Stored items
■ ■ ■ ■

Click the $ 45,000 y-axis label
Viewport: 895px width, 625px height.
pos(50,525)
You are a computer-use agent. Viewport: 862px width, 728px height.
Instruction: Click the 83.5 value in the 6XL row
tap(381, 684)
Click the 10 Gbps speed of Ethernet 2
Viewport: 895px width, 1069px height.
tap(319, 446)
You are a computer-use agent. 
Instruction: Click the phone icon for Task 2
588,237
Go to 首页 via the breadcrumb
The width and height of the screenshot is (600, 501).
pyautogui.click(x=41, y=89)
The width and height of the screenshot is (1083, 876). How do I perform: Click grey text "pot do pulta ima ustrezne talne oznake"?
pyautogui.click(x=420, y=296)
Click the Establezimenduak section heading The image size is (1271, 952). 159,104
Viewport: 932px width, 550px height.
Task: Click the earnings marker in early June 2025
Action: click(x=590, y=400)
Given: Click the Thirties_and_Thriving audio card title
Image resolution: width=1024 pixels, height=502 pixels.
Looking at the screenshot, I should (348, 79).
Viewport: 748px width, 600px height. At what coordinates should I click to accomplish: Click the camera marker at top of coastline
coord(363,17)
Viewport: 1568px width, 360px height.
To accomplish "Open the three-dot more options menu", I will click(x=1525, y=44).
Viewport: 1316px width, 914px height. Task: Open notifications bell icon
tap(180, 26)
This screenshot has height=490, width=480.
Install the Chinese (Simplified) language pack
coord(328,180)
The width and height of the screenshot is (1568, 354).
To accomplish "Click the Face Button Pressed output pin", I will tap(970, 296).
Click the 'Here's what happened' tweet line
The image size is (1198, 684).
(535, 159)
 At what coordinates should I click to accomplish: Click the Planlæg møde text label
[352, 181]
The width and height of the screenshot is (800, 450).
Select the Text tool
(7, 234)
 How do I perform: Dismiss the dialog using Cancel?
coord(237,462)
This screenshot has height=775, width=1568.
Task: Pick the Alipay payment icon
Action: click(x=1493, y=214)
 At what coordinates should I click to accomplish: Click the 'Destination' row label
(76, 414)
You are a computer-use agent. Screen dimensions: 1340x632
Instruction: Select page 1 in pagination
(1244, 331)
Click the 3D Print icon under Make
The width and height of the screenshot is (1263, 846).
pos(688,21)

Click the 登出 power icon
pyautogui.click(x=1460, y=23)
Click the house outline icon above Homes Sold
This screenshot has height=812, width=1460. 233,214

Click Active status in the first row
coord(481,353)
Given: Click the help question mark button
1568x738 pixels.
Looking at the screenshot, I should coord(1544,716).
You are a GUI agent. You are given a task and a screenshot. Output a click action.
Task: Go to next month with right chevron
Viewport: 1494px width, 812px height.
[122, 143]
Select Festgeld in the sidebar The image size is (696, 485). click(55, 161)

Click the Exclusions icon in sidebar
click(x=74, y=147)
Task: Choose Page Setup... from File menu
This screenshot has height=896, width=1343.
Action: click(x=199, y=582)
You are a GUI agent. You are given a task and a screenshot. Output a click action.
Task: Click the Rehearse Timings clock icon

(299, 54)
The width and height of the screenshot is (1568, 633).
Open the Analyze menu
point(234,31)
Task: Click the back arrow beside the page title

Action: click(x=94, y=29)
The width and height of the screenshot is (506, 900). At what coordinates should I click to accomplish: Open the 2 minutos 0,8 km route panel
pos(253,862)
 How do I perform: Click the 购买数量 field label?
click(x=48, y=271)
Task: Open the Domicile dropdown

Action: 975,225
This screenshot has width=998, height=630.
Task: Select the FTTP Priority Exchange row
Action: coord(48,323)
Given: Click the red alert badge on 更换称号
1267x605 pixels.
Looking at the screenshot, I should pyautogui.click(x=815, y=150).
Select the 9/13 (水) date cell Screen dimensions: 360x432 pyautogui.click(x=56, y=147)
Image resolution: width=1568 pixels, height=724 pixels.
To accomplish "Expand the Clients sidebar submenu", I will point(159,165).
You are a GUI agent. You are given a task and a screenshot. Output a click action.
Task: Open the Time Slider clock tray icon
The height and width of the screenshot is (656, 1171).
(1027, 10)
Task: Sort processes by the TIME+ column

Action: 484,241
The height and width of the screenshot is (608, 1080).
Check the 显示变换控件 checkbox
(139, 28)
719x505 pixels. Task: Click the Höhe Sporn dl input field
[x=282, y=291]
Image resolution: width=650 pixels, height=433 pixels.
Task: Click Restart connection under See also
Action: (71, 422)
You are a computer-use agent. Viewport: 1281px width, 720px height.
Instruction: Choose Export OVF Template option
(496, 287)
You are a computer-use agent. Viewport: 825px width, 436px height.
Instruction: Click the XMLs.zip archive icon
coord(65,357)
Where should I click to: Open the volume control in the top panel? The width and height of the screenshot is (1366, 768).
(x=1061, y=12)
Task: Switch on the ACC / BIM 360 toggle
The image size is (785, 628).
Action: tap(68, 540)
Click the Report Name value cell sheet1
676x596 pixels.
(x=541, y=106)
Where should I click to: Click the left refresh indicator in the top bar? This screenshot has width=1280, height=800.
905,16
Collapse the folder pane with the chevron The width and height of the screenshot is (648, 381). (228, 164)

■ ■ ■ ■

Where a line of the data holds the word "with", copy that line.

Task: Go to next month with right chevron
Collapse the folder pane with the chevron The width and height of the screenshot is (648, 381). (228, 164)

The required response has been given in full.